Although the exact origins of Greek drama cannot be known with absolute certainty, most scholars believe its roots can be traced to the worship of Dionysus, the god of fertility and wine. Members of the cult of Dionysus practiced assorted religious rituals, including the dithyramb, possibly as far back as 1200 b.c. Although scholars do not fully understand the dithyramb, they speculate that the ritual involved a type of choric poetry, accompanied by dancers and flute playing. The choir, which numbered fifty persons, assumed roles of satyrs and maenads in honor of Dionysus. The cult and its rituals spread widely over the centuries, until most of Greece celebrated it. And as it spread across the nation, religious elements diminished and theatrical elements were expanded. In the sixth century b.c. great tellers of Homeric tales began to recite in public contests before audiences. Nowhere was this activity more prominent than in Athens, the densely populated cultural center of Greece. Sometime during the 6th century, a synthesis was achieved: a choir member, perhaps inspired by the epic presenters, stepped away from the others and their song and recited his own lines. His name was Thespis and, in asserting his individuality from the rest of the choir, he became the first actor. In 534 Thespis won first place in the drama competition at Athens's magnificent religious festival called the City Dionysia, which had been established four years earlier and would soon become an annual event. Scholars differ in their assessments regarding the nature of these very early plays, with some calling them little more than choric, and others deeming them fledgling tragedies. The satyr-play, which served as raucous, comic relief after the performance of three serious dramas in a row, first appeared in 501 b.c. The scale of the theater grew rapidly: the Theatre of Dionysus located near the Acropolis seated 17,000 and Plato estimated that some 30,000 spectators viewed various portions of the Dionysian festival's dramas.
Of the playwrights mentioned above, Aeschylus is credited with refining drama into an art form.
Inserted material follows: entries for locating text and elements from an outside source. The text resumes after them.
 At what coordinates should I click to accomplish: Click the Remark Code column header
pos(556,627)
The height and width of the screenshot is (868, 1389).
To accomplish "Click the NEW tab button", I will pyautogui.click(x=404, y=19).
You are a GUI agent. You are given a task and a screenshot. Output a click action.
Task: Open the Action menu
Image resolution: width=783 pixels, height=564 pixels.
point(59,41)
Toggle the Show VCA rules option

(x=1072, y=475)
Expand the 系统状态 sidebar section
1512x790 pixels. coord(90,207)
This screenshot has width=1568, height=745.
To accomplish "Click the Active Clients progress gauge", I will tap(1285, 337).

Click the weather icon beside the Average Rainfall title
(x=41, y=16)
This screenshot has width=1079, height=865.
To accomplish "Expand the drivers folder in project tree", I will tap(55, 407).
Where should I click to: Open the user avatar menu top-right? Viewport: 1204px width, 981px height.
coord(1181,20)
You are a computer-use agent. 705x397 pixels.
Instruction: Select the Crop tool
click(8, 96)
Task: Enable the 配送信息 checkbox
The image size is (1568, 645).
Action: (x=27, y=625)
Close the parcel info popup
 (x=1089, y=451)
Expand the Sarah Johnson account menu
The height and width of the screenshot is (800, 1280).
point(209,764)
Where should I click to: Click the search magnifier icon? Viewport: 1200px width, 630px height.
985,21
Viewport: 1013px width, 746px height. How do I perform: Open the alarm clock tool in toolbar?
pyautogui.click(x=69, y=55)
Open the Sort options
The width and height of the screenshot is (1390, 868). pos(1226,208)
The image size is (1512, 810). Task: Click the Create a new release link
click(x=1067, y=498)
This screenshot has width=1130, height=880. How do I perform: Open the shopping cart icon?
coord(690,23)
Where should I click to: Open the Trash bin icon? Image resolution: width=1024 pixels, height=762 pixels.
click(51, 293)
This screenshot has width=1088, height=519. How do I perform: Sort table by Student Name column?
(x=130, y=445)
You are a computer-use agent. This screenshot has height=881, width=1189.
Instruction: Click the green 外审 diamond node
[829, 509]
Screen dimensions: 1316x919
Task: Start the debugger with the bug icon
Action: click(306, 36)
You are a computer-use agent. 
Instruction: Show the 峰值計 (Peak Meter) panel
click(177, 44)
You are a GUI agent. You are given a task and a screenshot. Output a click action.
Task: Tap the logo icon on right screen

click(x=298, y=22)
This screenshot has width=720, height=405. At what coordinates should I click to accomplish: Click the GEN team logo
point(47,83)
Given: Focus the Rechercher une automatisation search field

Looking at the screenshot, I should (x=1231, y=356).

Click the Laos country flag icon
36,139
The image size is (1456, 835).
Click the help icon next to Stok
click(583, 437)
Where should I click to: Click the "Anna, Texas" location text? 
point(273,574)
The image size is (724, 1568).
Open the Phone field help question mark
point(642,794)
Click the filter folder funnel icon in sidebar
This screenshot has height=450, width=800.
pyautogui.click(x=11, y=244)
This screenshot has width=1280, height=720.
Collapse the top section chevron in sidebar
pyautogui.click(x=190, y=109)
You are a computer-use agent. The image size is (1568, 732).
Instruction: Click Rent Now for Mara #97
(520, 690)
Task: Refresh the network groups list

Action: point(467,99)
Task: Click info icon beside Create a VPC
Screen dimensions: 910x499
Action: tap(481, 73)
His first victory in the City Dionysia was in 484 and he dominated the event for decades. He introduced the second actor on stage and this enabled an expanded story line, with more potential for conflict and dramatic situations. His work made great use of myth and legend and he included gods among his main characters. The second great writer of tragedy was Sophocles. His first victory in the City Dionysia contest was in 468; Sophocles was the first significant competitor to Aeschylus and is responsible for introducing three actors on stage at the same time. He did not neglect the potential of the ensemble and is noted for advancing characterization to a previously unheard of level. His irony-laced tragedies stress human interaction with other humans more so than relations between humans and gods. The last of the great Greek tragedians was Euripides, who first competed in 455. Although he did not achieve the popularity of Aeschylus or Sophocles in his own lifetime, possibly due to his emphasis on more realistic people and situations, Euripides's Medea (431 b.c.) is regarded as one of the finest achievements in the history of drama, and he is probably the most popular of the Greek playwrights today. Aristophanes was the first master of comedy, a dramatic form of unknown origin; scholars believe it likely has roots similar to tragedy. Aristophanes is the best representative of the period known as Old Comedy; the comedies of this time were highly political in nature, satiric, and fantastic. These evolved through a posited stage of Middle Comedy, arriving at New Comedy, represented by the last great Greek dramatist, Menander. Menander is silent on politics; his plays, which have been compared to modern era farces, deal with common people, their problems, and their romantic situations.
Modern thinking regarding the origin of Greek tragedy was advanced in 1872 by Friedrich Nietzsche in The Birth of Tragedy, where he proposed that its roots were in ritual and the cult of Dionysus. And although specific details of this theory remain in dispute, by and large, the majority of modern scholars subscribe to this point of view. A contemporary of Nietsche's, A. E. Haigh, explores many aspects of the festivals of Dionysus. J. R. Green discusses how drama changed as the written word became important in Greek society. Leo Aylen also examines Greek theater's origins, with an emphasis on the influences of war and religion. The impact of war can hardly be overstated: many of the greatest tragedies were written when Athens was at war with either Persia or Sparta, and Greece's defeat by the Spartans at the end of the Peloponnesian War profoundly affected its theater. However, despite considerable research, there is also a critical point of view that questions many of the accepted theories regarding Greek theater. For example, Clifford Ashby is skeptical of the conclusions reached by the majority of scholars, insisting that not enough facts are available to allow certainty regarding the nature and origins of Greek theater.